Problem statement
Nothing but the records, repeated exactly, should form the response.

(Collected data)
- - - - -
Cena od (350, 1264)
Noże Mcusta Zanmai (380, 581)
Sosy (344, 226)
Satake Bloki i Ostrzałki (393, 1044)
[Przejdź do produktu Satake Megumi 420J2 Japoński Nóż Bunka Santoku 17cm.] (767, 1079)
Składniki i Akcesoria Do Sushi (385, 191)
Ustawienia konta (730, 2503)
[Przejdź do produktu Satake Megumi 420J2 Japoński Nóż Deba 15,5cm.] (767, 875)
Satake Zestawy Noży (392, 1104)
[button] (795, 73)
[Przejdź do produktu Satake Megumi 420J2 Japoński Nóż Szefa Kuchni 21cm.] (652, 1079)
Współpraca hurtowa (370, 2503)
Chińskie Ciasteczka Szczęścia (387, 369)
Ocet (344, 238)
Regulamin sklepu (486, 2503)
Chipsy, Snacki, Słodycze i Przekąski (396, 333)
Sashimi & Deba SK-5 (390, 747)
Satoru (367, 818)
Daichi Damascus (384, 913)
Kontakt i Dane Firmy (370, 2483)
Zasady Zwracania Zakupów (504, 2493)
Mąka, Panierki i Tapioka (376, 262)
- - - - -
Answer to the problem
Cena od (350, 1264)
Noże Mcusta Zanmai (380, 581)
Sosy (344, 226)
Satake Bloki i Ostrzałki (393, 1044)
[Przejdź do produktu Satake Megumi 420J2 Japoński Nóż Bunka Santoku 17cm.] (767, 1079)
Składniki i Akcesoria Do Sushi (385, 191)
Ustawienia konta (730, 2503)
[Przejdź do produktu Satake Megumi 420J2 Japoński Nóż Deba 15,5cm.] (767, 875)
Satake Zestawy Noży (392, 1104)
[button] (795, 73)
[Przejdź do produktu Satake Megumi 420J2 Japoński Nóż Szefa Kuchni 21cm.] (652, 1079)
Współpraca hurtowa (370, 2503)
Chińskie Ciasteczka Szczęścia (387, 369)
Ocet (344, 238)
Regulamin sklepu (486, 2503)
Chipsy, Snacki, Słodycze i Przekąski (396, 333)
Sashimi & Deba SK-5 (390, 747)
Satoru (367, 818)
Daichi Damascus (384, 913)
Kontakt i Dane Firmy (370, 2483)
Zasady Zwracania Zakupów (504, 2493)
Mąka, Panierki i Tapioka (376, 262)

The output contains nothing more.